I am the salade Niçoise. I will let you know as more dishes are added. I think the series of events that made up the season, beginning with try-outs, including matches and emails, and concluding with us assembling this food, bringing it to our captain's house, eating it, and taking the leftovers home, is a work of art of some sort. I am not making little of this or joking about this. And I am not this kind of an artist.

Wednesday, June 6, 2007

I’ve been trying to imagine how a writer could make her work performative in the same way that a visual artist can and often does. I mean, why is no one interested in writers performing? And why aren’t writers interested in being somewhere and writing at some particular point and seeing what comes from that? For four nights I undertook a performative exercise in which I went upstairs to my office at 10 p.m. and wrote one hundred words in ten minutes, but after four nights this made me really tired, and it conflicted with the surprisingly long list of things I also often need to do at 10 p.m. (eat dinner out, sleep, have sex, stretch and strengthen muscles so I can play tennis without injuring my back). This was supposed to be the point of the whole thing, of course, that I would write then instead of doing those things, but those things won out. I am a shitty artist. Still, I wonder why better, crazier people than I am haven’t managed to do anything interesting with the idea of writing as performing. I’m not talking about one-off contests and stunts, I’m talking about some kind of rigorous attempt to make writing as much about the writer, about the physical self of the writer, even, as painting, drawing, film, and performance art have been.

I kind of like the story I started.
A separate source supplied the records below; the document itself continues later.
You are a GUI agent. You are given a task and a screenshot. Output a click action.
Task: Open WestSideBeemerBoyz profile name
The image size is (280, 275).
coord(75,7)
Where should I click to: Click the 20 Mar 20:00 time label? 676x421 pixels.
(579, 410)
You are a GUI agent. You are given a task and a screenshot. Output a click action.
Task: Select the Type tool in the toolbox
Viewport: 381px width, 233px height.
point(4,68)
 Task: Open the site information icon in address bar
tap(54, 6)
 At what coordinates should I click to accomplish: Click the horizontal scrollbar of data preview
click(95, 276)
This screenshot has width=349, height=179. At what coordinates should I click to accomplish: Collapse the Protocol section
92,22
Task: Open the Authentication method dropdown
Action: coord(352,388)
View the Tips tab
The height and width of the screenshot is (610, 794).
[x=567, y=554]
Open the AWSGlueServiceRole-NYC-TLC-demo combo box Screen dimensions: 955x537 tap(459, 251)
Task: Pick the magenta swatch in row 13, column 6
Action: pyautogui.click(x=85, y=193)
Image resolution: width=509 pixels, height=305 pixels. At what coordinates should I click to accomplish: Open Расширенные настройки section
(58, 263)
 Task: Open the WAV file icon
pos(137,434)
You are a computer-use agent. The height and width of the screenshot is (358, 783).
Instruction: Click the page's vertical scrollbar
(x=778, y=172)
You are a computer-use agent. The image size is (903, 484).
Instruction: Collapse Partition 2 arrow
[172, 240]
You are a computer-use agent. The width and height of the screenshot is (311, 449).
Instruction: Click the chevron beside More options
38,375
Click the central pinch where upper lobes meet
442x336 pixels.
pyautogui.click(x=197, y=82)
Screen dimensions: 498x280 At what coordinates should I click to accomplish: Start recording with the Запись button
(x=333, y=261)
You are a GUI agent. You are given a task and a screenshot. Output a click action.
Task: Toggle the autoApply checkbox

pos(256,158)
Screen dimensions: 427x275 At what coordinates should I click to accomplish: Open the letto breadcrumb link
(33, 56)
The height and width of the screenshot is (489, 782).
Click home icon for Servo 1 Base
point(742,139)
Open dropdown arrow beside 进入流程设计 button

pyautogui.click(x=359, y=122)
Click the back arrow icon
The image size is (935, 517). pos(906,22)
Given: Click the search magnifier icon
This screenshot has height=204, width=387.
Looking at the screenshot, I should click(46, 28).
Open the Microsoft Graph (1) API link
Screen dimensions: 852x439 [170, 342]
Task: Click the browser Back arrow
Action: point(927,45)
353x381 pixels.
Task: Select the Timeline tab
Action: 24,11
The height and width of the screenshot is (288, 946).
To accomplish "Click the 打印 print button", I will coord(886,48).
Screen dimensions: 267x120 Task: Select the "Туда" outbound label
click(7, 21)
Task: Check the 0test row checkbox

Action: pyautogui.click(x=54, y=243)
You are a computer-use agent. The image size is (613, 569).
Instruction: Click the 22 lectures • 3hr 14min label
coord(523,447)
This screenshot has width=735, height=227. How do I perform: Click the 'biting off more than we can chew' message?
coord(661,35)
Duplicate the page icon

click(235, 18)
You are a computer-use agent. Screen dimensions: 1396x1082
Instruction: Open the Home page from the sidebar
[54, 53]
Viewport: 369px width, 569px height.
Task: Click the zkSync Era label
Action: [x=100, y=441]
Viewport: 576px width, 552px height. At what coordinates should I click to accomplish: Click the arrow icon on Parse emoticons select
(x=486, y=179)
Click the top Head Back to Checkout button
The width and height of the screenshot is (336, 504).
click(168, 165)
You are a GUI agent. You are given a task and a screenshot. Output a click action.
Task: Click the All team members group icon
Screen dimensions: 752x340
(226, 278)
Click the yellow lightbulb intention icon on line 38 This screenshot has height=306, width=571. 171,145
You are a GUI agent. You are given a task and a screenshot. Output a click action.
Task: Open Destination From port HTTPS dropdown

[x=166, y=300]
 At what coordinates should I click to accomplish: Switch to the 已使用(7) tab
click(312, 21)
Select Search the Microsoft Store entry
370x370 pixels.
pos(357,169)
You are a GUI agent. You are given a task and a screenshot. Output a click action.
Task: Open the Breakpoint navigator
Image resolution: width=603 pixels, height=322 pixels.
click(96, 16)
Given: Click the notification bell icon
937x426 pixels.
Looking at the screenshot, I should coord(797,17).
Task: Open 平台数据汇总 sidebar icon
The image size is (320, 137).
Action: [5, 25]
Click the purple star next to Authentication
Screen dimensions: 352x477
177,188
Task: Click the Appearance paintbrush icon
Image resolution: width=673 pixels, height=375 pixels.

It was about a couple with an infant son, in Brussels. Each night at 10 p.m., because the baby wouldn’t sleep, they walked to get ice cream. In Brussels in the summer, if it isn’t raining, it’s still light at 10 p.m., and not only light, but bright. People are out walking and eating dinner and skate-boarding, illuminated. The couple liked to choose different ways to walk to ice cream, and back. One way was the way that went by the cat that would follow them.

Then something happened, but then I stopped writing.

The point of all of this is that of course the blog is performative.
Today I heard my favorite of all advertisements on the radio as I drove away from a friendly tennis match. Sedation Dentistry promises that you won’t remember a thing about your visit to the dentist, but I think they don’t go far enough. I think they should sell a package which is bought for you by a loved one and involves you being sedated in the morning before you wake up, brought to the dentists’ office, messed with, and brought back home, where you come to without even knowing (for sure) that you’ve been to the dentists’ office. The big drawback, as I see it, is that you will then brag to everyone that your teeth are perfect without ever seeing a dentist until the loved one that bought you the Special Sedation package goes crazy and tells you the truth, ruining the whole thing. Alternately, you could worry all the time about not going to the dentist even though you have been going. Still, they should offer the package. I think there's a market for it, and even if there isn't a market for it, I want it on the market.